**Extracted text**
++++

The (Fenchel) normal and the tangent cones to \(\varOmega \subseteq {\mathbb {R}}^n\) at \({\bar{x}}\in cl\,\varOmega \) are respectively defined as

$$\begin{aligned}&\displaystyle N(\varOmega ,{\bar{x}}):=\big \{d\in \mathbb {R}^n : d^T(x-{\bar{x}})\le 0,~~\forall x\in \varOmega \big \},\\&\displaystyle T(\varOmega ,{\bar{x}}):=\big \{d\in \mathbb {R}^n : \exists \{(\alpha _\nu ,d_\nu )\}_\nu \subseteq (0,\infty )\times {\mathbb {R}}^n;~\alpha _\nu \downarrow 0,~d_\nu \rightarrow d,~{\bar{x}}+\alpha _\nu d_\nu \in \varOmega ,\; \forall \nu \big \}. \end{aligned}$$

The non-positive polar cone corresponding to a set \(\varOmega \subseteq {\mathbb {R}}^n\) is defined as

$$\begin{aligned} \varOmega ^*:=\{d\in \mathbb {R}^n:d^Tx\le 0,~\forall x\in \varOmega \}. \end{aligned}$$

It is known that \((N(M,{\bar{x}}))^*=T(M,{\bar{x}})\) provided that M is convex. If \(\varOmega _1,\ldots ,\varOmega _k\) are nonempty closed convex sets in \(\mathbb {R}^n\) with \(\displaystyle \cap _{i=1}^k int(\varOmega _i) \ne \emptyset \), then by applying the intersection normal cone formula [14, p. 139], we have

$$\begin{aligned} N \big ({\mathop {\cap }\nolimits _{i=1}^{k}} \varOmega _{i},{\bar{x}}\big )=\sum _{i=1}^{k} N(\varOmega _{i},{\bar{x}}),~~\forall {\bar{x}} \in {\mathop {\cap }\nolimits _{i=1}^{k}} \varOmega _{i}. \end{aligned}$$

(1)

++++

**Data listing**
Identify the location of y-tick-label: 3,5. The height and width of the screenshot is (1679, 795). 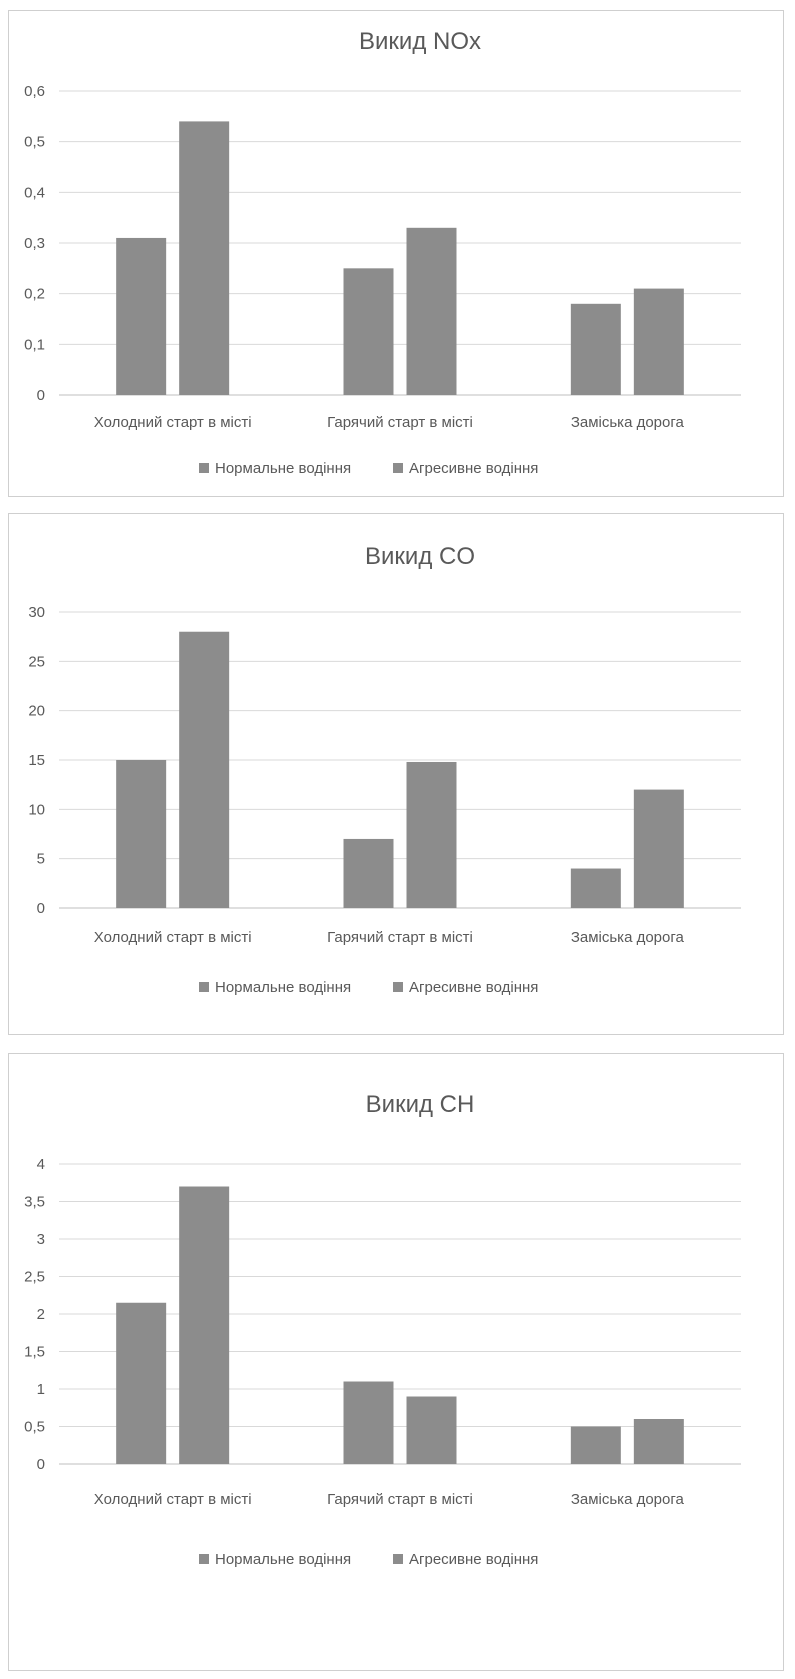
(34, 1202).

++++

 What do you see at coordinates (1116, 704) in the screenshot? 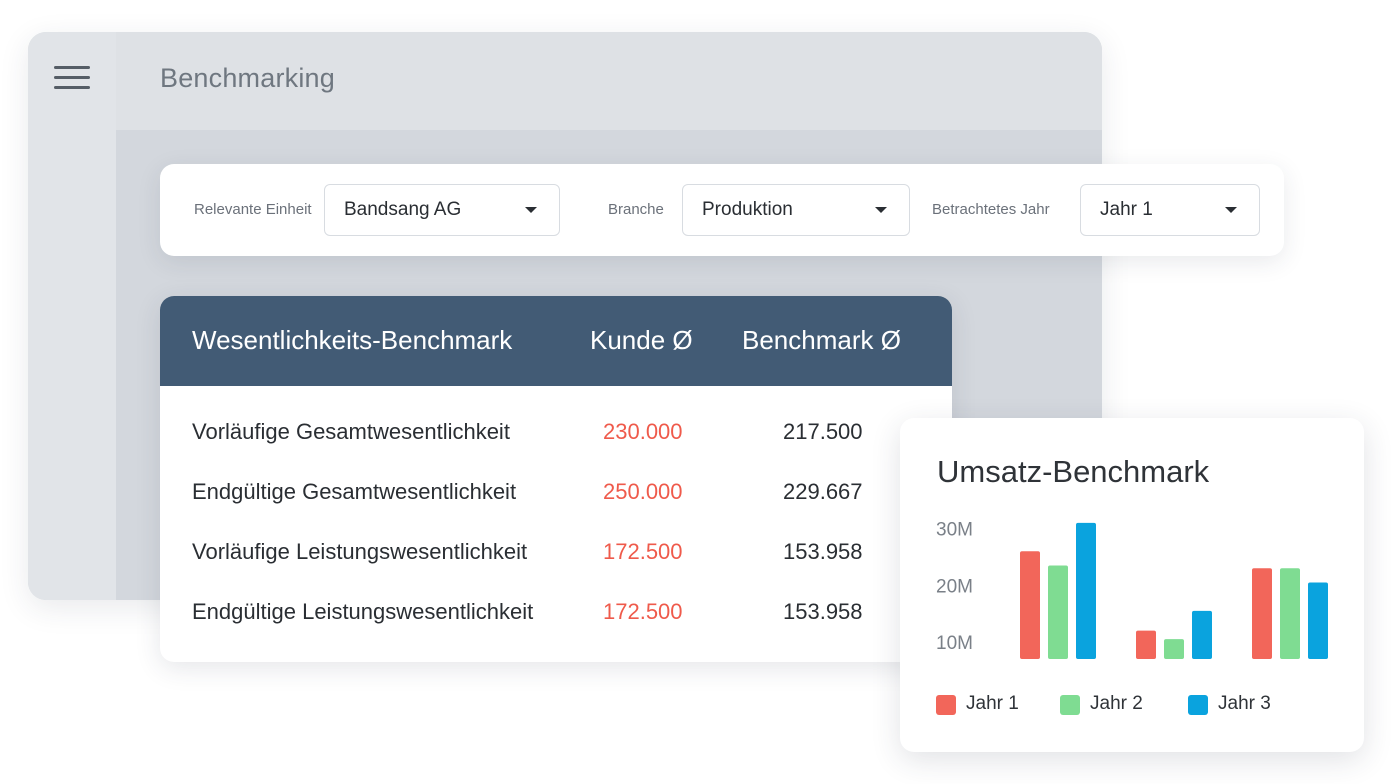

++++

**Directions**
**A)** In the excerpt on normal and tangent cones, under what condition on M is the polar of N(M, x̄) equal to T(M, x̄)?
**B)** Please continue the excerpt on normal and tangent cones from its last line.

**Answers to the problems**
**A)** M must be convex.

**B)**
Let \(\varphi :\mathbb {R}^n\rightarrow \mathbb {R}\) be a real-valued function. The sublevel set and the strict sublevel set of \(\varphi \) at \({\bar{x}}\in \mathbb {R}^n\) are, respectively, defined as

$$\begin{aligned} \begin{array}{c} S_{{\bar{x}}}(\varphi ):=\big \{x\in \mathbb {R}^n : \varphi (x)\le \varphi ({\bar{x}}) \big \},\\ S^{s}_{{\bar{x}}}(\varphi ):=\big \{x\in \mathbb {R}^n : \varphi (x)<\varphi ({\bar{x}}) \big \}. \end{array} \end{aligned}$$

Definition 2.1

[3] The function \(\varphi :\mathbb {R}^n\rightarrow \mathbb {R}\) is called

1. i)

   quasiconvex if for each \(x,y\in \mathbb {R}^n\) and each \(\lambda \in (0,1)\) one has

   $$\begin{aligned} \varphi (\lambda x+(1-\lambda )y)\le \max \{\varphi (x),\varphi (y)\}. \end{aligned}$$
2. ii)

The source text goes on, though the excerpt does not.